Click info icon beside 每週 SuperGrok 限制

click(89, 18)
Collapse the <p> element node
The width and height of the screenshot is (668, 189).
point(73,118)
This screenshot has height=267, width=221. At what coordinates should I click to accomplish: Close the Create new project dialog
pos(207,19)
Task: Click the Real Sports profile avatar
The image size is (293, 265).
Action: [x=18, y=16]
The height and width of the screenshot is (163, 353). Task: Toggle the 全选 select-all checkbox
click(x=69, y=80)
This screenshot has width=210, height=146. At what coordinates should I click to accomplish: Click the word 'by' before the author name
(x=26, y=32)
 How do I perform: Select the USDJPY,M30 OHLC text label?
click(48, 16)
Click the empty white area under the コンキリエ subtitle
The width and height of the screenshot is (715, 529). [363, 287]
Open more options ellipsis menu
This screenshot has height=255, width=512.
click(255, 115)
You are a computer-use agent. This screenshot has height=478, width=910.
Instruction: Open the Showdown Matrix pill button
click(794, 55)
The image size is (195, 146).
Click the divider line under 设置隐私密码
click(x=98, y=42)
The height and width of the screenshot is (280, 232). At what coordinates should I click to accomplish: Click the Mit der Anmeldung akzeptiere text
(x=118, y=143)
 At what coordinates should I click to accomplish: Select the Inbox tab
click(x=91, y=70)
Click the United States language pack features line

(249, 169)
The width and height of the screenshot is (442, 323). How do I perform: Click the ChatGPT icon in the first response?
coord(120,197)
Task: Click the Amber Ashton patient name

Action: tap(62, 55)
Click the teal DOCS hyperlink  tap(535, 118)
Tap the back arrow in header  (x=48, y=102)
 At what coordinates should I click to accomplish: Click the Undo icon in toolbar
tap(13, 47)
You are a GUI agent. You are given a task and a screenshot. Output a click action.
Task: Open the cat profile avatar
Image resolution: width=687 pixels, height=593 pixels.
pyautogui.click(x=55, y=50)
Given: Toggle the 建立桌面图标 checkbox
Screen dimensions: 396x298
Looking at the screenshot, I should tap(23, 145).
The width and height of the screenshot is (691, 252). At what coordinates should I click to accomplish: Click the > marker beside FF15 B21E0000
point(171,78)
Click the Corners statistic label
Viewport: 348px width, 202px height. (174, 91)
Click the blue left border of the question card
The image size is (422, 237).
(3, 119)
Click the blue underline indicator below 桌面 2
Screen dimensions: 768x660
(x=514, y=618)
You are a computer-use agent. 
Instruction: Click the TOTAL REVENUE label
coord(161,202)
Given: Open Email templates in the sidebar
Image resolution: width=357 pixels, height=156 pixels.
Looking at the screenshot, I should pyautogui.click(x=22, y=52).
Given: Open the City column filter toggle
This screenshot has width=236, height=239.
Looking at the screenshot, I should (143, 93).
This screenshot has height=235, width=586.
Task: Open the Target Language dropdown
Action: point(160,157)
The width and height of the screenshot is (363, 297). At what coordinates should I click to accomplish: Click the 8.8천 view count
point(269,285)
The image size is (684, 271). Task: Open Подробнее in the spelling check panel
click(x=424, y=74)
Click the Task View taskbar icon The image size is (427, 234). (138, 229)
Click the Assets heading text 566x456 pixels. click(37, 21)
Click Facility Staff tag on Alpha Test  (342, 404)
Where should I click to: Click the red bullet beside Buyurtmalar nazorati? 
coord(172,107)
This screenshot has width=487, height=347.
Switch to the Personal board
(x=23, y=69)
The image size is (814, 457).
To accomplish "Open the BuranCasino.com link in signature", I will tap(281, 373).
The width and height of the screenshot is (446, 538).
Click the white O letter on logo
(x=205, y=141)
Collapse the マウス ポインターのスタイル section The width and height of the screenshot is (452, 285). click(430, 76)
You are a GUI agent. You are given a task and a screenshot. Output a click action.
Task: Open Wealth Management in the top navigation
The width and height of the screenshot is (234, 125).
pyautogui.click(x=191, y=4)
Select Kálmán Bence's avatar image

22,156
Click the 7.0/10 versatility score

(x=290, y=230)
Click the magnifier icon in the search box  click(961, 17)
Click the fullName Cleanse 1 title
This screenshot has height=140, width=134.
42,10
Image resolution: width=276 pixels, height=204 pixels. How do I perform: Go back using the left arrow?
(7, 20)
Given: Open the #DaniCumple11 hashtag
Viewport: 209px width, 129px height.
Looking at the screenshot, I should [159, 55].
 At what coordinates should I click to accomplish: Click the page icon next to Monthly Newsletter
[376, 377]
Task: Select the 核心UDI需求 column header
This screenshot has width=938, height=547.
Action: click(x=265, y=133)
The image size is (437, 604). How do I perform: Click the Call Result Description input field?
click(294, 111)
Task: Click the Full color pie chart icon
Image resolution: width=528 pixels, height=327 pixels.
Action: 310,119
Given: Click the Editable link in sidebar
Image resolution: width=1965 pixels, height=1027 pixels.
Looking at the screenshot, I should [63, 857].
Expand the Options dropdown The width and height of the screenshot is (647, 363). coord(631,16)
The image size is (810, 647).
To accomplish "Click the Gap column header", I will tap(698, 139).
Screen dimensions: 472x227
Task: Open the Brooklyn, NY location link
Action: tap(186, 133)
***
Reproduce the data above exactly, leaving nothing out.

Click info icon beside 每週 SuperGrok 限制

click(89, 18)
Collapse the <p> element node
The width and height of the screenshot is (668, 189).
point(73,118)
This screenshot has height=267, width=221. At what coordinates should I click to accomplish: Close the Create new project dialog
pos(207,19)
Task: Click the Real Sports profile avatar
The image size is (293, 265).
Action: [x=18, y=16]
The height and width of the screenshot is (163, 353). Task: Toggle the 全选 select-all checkbox
click(x=69, y=80)
This screenshot has width=210, height=146. At what coordinates should I click to accomplish: Click the word 'by' before the author name
(x=26, y=32)
 How do I perform: Select the USDJPY,M30 OHLC text label?
click(48, 16)
Click the empty white area under the コンキリエ subtitle
The width and height of the screenshot is (715, 529). [363, 287]
Open more options ellipsis menu
This screenshot has height=255, width=512.
click(255, 115)
You are a computer-use agent. This screenshot has height=478, width=910.
Instruction: Open the Showdown Matrix pill button
click(794, 55)
The image size is (195, 146).
Click the divider line under 设置隐私密码
click(x=98, y=42)
The height and width of the screenshot is (280, 232). At what coordinates should I click to accomplish: Click the Mit der Anmeldung akzeptiere text
(x=118, y=143)
 At what coordinates should I click to accomplish: Select the Inbox tab
click(x=91, y=70)
Click the United States language pack features line

(249, 169)
The width and height of the screenshot is (442, 323). How do I perform: Click the ChatGPT icon in the first response?
coord(120,197)
Task: Click the Amber Ashton patient name

Action: tap(62, 55)
Click the teal DOCS hyperlink  tap(535, 118)
Tap the back arrow in header  (x=48, y=102)
 At what coordinates should I click to accomplish: Click the Undo icon in toolbar
tap(13, 47)
You are a GUI agent. You are given a task and a screenshot. Output a click action.
Task: Open the cat profile avatar
Image resolution: width=687 pixels, height=593 pixels.
pyautogui.click(x=55, y=50)
Given: Toggle the 建立桌面图标 checkbox
Screen dimensions: 396x298
Looking at the screenshot, I should tap(23, 145).
The width and height of the screenshot is (691, 252). At what coordinates should I click to accomplish: Click the > marker beside FF15 B21E0000
point(171,78)
Click the Corners statistic label
Viewport: 348px width, 202px height. (174, 91)
Click the blue left border of the question card
The image size is (422, 237).
(3, 119)
Click the blue underline indicator below 桌面 2
Screen dimensions: 768x660
(x=514, y=618)
You are a computer-use agent. 
Instruction: Click the TOTAL REVENUE label
coord(161,202)
Given: Open Email templates in the sidebar
Image resolution: width=357 pixels, height=156 pixels.
Looking at the screenshot, I should pyautogui.click(x=22, y=52).
Given: Open the City column filter toggle
This screenshot has width=236, height=239.
Looking at the screenshot, I should (143, 93).
This screenshot has height=235, width=586.
Task: Open the Target Language dropdown
Action: point(160,157)
The width and height of the screenshot is (363, 297). At what coordinates should I click to accomplish: Click the 8.8천 view count
point(269,285)
The image size is (684, 271). Task: Open Подробнее in the spelling check panel
click(x=424, y=74)
Click the Task View taskbar icon The image size is (427, 234). (138, 229)
Click the Assets heading text 566x456 pixels. click(37, 21)
Click Facility Staff tag on Alpha Test  (342, 404)
Where should I click to: Click the red bullet beside Buyurtmalar nazorati? 
coord(172,107)
This screenshot has width=487, height=347.
Switch to the Personal board
(x=23, y=69)
The image size is (814, 457).
To accomplish "Open the BuranCasino.com link in signature", I will tap(281, 373).
The width and height of the screenshot is (446, 538).
Click the white O letter on logo
(x=205, y=141)
Collapse the マウス ポインターのスタイル section The width and height of the screenshot is (452, 285). click(430, 76)
You are a GUI agent. You are given a task and a screenshot. Output a click action.
Task: Open Wealth Management in the top navigation
The width and height of the screenshot is (234, 125).
pyautogui.click(x=191, y=4)
Select Kálmán Bence's avatar image

22,156
Click the 7.0/10 versatility score

(x=290, y=230)
Click the magnifier icon in the search box  click(961, 17)
Click the fullName Cleanse 1 title
This screenshot has height=140, width=134.
42,10
Image resolution: width=276 pixels, height=204 pixels. How do I perform: Go back using the left arrow?
(7, 20)
Given: Open the #DaniCumple11 hashtag
Viewport: 209px width, 129px height.
Looking at the screenshot, I should [159, 55].
 At what coordinates should I click to accomplish: Click the page icon next to Monthly Newsletter
[376, 377]
Task: Select the 核心UDI需求 column header
This screenshot has width=938, height=547.
Action: click(x=265, y=133)
The image size is (437, 604). How do I perform: Click the Call Result Description input field?
click(294, 111)
Task: Click the Full color pie chart icon
Image resolution: width=528 pixels, height=327 pixels.
Action: 310,119
Given: Click the Editable link in sidebar
Image resolution: width=1965 pixels, height=1027 pixels.
Looking at the screenshot, I should [63, 857].
Expand the Options dropdown The width and height of the screenshot is (647, 363). coord(631,16)
The image size is (810, 647).
To accomplish "Click the Gap column header", I will tap(698, 139).
Screen dimensions: 472x227
Task: Open the Brooklyn, NY location link
Action: tap(186, 133)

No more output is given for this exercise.